CONSIGNE 1 – Recopiez le passage du résumé de Wild qui va de « En 1995, Cheryl » jusqu'à « hors du commun. ».

TEXTE EXTRAIT –
★ ★ ★ ★

En 1995, Cheryl Strayed a vingt-six ans. Sa mère, avec qui elle entretenait une relation fusionnelle, est morte. Suite à la tragédie, les liens avec les autres membres de sa famille se sont distendus. Le sexe et la drogue n’ont pas apaisé le chagrin de Cheryl, mais ont détruit son mariage. Alors, sur un coup de tête, elle décide de laisser derrière elle sa vie brisée. Cheryl démissionne, vend tout ce qu’elle possède pour acheter du matériel de randonnée, et se lance sur le Pacific Crest Trail, un sentier mythique qui traverse la Californie, l’Oregon et l’Etat de Washington. Seule, sans entraînement ni connaissances préalables, elle parcourra près de 1800 kilomètres en trois mois. Wild est le récit de cette expérience hors du commun.

★ ★ ★ ★

ENREGISTREMENTS FOURNIS –
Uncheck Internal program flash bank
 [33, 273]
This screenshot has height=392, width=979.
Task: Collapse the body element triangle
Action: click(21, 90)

★ ★ ★ ★

CONSIGNE 2 – Relevez chaque ligne des enregistrements où figure le mot « flash ».

RÉPONSE 1 –
En 1995, Cheryl Strayed a vingt-six ans. Sa mère, avec qui elle entretenait une relation fusionnelle, est morte. Suite à la tragédie, les liens avec les autres membres de sa famille se sont distendus. Le sexe et la drogue n’ont pas apaisé le chagrin de Cheryl, mais ont détruit son mariage. Alors, sur un coup de tête, elle décide de laisser derrière elle sa vie brisée. Cheryl démissionne, vend tout ce qu’elle possède pour acheter du matériel de randonnée, et se lance sur le Pacific Crest Trail, un sentier mythique qui traverse la Californie, l’Oregon et l’Etat de Washington. Seule, sans entraînement ni connaissances préalables, elle parcourra près de 1800 kilomètres en trois mois. Wild est le récit de cette expérience hors du commun.

RÉPONSE 2 –
Uncheck Internal program flash bank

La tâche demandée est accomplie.